X-Men: First Class is primarily about Charles Xavier/Professor X and Erik Lensherr/Magneto, and from the opening it's clear that their different experiences will lead them in different directions. Charles lives virtually alone in an English mansion, and when he meets the blue-skinned shapeshifter Raven (Jennifer Lawrence) he is thrilled to meet another mutant (Charles has telepathic abilities) and "adopts" her as his sister. Meanwhile, in a German concentration camp, Erik's magnetic powers attract a camp doctor (Kevin Bacon) -- who kills Erik's mother in front of him to make his powers surface.
Jump ahead to1962, and the paths of Charles and Erik are about to cross. Erik (Michael Fassbender) has found the Nazi who killed his mother -- and he now goes by Sebastian Shaw, a powerful mutant who can absorb energy and then unleash it. Shaw also heads a group of mutants called the Hellfire Club -- telepath/diamond-skin Emma Frost (January Jones), teleporting Azazel (Jason Flemying), and whirlwind creator Riptide (Alex Gonzalez) -- who are out to start a war between the United States and Russia. Meanwhile, C.I.A. agent Moira MacTaggert (Rose Byrne) is investigating the Hellfire Club, which leads her to an expert on genetics -- Charles Xavier (James McAvoy) -- and his "sister" Raven/Mystique (Jennifer Lawrence). Despite their different beliefs about humanity -- Charles wants to fit in, Erik is distrustful -- the two find a common goal, and even friendship, in stopping Shaw and helping other mutants.

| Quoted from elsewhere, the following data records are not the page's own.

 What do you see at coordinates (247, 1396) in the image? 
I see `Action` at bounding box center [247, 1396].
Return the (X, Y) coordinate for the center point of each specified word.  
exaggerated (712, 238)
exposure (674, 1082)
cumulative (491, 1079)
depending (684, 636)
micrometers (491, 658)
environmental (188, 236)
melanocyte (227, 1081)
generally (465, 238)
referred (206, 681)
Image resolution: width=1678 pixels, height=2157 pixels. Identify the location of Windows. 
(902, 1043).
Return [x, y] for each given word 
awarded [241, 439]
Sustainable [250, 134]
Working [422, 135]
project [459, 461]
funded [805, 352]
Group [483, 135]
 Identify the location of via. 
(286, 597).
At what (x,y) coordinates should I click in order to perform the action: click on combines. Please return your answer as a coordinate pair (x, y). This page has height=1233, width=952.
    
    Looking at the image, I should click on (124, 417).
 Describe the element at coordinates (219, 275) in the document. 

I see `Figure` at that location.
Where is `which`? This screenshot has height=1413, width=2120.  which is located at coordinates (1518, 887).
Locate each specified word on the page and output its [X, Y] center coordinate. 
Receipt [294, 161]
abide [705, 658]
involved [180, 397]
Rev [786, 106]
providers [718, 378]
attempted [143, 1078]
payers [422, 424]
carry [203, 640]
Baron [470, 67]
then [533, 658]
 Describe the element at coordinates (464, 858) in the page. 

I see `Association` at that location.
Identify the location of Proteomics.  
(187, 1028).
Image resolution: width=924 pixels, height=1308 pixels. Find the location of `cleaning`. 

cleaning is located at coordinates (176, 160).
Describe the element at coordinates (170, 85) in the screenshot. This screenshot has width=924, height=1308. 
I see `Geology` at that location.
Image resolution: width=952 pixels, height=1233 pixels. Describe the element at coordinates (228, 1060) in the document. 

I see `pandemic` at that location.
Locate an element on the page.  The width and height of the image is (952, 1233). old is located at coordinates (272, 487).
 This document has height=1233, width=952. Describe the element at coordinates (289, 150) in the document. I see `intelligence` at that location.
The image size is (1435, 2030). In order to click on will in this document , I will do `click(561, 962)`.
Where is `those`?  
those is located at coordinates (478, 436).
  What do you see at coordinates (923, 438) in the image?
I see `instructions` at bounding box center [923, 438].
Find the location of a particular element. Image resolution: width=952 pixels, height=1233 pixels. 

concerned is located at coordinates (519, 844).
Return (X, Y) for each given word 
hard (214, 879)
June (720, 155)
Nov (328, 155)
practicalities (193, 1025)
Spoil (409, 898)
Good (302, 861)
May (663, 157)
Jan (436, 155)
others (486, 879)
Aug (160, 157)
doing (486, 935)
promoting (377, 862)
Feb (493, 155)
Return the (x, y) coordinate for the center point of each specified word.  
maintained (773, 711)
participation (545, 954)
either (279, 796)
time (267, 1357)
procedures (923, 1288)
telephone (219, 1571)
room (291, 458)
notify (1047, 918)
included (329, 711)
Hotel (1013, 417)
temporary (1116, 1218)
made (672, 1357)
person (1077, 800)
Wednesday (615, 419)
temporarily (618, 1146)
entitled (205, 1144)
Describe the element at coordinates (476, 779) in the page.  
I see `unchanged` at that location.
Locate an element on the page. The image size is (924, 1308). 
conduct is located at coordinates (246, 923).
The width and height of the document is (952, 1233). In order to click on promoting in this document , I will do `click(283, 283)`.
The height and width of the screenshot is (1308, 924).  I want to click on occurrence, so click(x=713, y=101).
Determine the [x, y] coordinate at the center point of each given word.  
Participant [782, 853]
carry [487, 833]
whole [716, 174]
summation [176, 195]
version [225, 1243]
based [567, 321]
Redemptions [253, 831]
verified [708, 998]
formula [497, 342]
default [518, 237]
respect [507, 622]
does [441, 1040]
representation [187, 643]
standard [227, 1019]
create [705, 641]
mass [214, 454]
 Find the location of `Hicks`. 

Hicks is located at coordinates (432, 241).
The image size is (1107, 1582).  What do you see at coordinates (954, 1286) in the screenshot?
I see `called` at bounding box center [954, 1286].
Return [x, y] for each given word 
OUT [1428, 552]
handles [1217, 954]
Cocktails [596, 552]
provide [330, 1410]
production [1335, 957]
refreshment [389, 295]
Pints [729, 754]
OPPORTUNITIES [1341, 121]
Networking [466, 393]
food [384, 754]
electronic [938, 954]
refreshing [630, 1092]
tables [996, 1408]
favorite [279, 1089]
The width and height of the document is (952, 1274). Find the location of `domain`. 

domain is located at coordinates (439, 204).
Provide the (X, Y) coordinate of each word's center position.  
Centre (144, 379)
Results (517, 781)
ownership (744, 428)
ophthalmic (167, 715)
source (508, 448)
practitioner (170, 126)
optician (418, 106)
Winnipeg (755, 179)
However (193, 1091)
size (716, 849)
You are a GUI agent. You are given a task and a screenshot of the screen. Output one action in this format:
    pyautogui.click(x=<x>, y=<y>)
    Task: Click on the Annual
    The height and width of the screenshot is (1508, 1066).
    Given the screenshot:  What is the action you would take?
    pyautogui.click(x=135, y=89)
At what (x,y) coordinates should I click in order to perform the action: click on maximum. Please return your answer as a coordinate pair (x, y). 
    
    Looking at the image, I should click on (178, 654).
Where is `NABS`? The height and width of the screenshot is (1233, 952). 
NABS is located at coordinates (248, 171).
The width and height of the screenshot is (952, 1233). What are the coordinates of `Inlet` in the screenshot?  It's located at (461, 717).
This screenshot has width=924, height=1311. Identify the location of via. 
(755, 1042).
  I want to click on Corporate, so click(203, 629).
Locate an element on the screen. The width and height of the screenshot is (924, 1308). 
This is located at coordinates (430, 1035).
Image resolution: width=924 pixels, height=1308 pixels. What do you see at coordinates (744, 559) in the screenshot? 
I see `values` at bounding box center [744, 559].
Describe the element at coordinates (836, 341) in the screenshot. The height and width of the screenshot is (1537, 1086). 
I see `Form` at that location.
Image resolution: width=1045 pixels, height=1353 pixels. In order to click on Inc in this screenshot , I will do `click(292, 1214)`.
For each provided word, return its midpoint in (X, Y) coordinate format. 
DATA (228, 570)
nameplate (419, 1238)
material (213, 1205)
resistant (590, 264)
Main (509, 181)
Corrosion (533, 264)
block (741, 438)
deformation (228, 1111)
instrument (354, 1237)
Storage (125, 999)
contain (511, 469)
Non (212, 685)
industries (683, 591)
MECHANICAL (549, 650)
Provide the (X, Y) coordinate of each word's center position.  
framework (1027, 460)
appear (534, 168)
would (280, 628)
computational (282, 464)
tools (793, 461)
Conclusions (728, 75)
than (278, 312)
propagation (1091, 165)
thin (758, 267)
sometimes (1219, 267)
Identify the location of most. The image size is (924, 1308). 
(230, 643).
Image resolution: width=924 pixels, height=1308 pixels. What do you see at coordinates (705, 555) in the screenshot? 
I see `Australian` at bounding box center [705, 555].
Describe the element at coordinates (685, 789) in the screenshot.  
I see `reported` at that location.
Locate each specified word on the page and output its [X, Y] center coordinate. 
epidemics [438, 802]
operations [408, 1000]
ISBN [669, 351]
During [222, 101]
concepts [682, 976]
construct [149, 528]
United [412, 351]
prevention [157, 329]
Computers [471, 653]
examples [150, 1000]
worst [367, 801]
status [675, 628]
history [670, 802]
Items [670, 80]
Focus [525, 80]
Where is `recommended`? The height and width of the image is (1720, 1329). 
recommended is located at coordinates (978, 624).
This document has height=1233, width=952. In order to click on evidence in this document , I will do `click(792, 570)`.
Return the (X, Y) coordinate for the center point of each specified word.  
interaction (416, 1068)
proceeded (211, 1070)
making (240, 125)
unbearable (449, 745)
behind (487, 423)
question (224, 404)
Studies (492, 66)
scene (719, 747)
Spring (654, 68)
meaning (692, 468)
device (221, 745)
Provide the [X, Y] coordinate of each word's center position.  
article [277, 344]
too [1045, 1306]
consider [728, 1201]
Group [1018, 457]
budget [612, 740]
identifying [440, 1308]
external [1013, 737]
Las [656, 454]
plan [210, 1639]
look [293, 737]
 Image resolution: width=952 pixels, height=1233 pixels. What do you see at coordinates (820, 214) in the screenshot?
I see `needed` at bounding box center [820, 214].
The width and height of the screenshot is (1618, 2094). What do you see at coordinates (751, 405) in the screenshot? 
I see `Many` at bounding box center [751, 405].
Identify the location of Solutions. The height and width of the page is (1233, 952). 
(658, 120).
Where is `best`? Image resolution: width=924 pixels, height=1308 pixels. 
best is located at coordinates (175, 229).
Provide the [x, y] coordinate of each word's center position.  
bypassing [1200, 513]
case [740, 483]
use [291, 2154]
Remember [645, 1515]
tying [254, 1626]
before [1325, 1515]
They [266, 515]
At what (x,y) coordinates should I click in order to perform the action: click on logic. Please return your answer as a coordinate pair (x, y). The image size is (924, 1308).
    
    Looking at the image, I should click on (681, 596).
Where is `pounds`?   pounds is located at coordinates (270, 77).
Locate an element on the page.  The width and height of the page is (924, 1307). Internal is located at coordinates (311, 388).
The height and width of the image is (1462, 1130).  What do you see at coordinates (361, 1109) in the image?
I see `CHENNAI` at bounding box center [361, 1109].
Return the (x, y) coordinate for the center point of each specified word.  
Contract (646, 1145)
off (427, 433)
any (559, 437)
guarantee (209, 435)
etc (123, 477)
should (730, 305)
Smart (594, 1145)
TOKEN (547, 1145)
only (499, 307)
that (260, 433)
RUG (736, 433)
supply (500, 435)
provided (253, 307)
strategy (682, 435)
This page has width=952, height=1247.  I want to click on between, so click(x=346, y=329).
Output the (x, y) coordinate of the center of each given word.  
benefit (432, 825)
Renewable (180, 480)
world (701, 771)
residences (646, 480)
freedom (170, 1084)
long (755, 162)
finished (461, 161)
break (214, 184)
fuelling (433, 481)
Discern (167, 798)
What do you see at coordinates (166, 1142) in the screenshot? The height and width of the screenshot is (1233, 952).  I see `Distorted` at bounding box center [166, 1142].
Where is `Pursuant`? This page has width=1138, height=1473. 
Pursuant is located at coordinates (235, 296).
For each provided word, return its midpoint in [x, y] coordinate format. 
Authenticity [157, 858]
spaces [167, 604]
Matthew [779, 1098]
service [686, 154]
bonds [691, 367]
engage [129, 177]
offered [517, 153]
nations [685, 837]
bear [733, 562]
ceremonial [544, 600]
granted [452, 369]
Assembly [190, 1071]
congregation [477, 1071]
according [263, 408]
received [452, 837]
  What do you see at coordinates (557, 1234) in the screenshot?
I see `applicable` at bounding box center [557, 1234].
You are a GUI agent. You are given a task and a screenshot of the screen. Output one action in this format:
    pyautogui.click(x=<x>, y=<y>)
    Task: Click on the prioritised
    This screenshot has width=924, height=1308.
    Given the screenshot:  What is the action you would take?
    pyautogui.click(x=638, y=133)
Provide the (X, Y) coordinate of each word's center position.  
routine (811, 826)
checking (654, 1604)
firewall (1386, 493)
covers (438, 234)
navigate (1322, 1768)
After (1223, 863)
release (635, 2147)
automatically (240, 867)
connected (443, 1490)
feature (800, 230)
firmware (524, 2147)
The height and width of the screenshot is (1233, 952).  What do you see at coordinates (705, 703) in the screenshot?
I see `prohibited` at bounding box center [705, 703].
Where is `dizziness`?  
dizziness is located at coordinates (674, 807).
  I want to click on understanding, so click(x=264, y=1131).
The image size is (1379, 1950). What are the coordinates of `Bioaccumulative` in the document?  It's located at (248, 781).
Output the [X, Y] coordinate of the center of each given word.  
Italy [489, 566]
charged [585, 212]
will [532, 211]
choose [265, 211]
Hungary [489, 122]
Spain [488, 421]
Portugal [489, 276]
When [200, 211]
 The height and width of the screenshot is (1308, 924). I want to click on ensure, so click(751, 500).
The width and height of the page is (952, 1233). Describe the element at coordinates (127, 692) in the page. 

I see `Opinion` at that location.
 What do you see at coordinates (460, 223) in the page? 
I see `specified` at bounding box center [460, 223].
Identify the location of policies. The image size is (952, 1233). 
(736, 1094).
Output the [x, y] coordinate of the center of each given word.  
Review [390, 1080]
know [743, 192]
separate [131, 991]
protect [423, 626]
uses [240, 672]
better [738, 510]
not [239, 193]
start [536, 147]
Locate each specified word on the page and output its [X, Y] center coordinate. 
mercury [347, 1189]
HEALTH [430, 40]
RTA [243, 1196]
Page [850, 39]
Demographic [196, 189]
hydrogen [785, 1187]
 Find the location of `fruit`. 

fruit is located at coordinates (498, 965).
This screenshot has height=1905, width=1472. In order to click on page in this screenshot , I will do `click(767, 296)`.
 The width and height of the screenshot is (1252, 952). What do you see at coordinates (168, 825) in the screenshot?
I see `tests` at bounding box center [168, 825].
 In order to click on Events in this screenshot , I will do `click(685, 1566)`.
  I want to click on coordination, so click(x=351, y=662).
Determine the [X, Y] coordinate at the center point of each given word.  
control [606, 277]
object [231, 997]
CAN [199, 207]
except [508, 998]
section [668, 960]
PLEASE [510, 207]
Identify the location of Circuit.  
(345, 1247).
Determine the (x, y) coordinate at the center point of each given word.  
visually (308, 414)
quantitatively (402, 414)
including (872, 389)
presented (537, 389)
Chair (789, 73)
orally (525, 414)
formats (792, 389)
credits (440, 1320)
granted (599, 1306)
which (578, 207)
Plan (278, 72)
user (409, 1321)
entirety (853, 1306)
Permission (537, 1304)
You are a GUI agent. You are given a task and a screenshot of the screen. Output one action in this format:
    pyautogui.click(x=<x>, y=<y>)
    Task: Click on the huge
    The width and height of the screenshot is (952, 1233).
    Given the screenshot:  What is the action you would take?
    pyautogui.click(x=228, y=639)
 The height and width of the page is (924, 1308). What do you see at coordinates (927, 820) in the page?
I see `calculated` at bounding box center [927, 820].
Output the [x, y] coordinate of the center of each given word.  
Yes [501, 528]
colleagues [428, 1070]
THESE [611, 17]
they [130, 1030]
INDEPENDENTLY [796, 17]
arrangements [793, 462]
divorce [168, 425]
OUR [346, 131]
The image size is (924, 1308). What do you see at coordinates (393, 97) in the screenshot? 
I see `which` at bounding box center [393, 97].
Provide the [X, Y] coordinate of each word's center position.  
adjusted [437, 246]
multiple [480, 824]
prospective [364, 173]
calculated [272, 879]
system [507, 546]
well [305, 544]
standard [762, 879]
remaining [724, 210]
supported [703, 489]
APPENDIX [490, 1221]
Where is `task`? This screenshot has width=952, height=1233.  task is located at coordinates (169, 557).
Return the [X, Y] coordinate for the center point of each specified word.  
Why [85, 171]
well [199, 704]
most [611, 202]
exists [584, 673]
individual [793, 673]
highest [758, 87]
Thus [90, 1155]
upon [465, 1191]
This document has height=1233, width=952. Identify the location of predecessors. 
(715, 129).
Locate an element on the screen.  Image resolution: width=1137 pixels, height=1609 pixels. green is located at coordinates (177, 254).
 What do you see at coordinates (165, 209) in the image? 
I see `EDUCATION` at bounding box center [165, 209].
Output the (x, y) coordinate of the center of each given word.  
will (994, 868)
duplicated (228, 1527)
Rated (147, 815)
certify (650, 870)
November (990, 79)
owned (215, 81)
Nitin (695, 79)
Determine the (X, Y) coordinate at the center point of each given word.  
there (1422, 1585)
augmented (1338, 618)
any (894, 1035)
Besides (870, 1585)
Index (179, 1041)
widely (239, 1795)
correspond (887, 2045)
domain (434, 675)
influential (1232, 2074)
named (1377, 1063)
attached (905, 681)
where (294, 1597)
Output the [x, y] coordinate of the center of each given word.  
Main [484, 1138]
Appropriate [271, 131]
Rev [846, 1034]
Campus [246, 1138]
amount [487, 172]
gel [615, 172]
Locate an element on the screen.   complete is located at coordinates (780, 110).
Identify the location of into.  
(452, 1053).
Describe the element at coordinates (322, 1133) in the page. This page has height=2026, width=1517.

The "first class" are mutant kids brought together, to train in their powers: the flying and flame-spitting Angel (Zoe Kravitz); the sonic-screaming Banshee (Caleb Landry Jones); the instantly-adaptive Darwin (Edi Gathegi); the energy ring-producing Havok (Lucas Till); and finally, Hank McCoy/Beast (Nicholas Hoult). The latter is really the only member of the "class" with depth: a brilliant nerd who's ashamed of his powerful-yet-grotesque feet, Hank and Raven have feelings for each other, but he's focused on looking normal while she wants to be proud to be a mutant.
Like the previous three X-Men movies, X-Men: First Class suffers from too many characters: Most of them can be completely summarized in one sentence, and a few don't even have lines. This movie also jumps around geographically as much as a James Bond film -- Germany! England! Switzerland! Russia! America! Cuba! -- and while it doesn't make a parody of the 1960s, it also doesn't tap into the racial conflict that inspired the X-Men series. The tension in this film is all between the U.S. and Russia, not between whites and minorities.
Since the movie is mainly about Professor X and Magneto, it falls on McAvoy and Fassbender to carry the movie -- which they do decently. It's strange to see Professor X, the responsible leader of the X-Men, as a carefree youth (he uses genetics as a pick-up line in a bar), yet McAvoy does convey a sense of both decency and responsibility. As for Fassbender, his Magneto is less interesting, driven by revenge through the movie and not seeing the irony that his ultimate goal matches that of the target of his revenge.
Comic fans will enjoy some first appearances of items from the comics (including the Blackbird and Cerebro), and fans of the previous films will get a kick out of two cameos, one of which was virtually mandatory. Director Matthew Vaughn does what he can, but while the action sequences are very good, the large cast makes it hard for us to care about anyone but Charles, Erik, and Raven. X-Men: First Class is enjoyable for fans of the X-Men comics (yo) and movies (somewhat), but it would have benefited from more focus.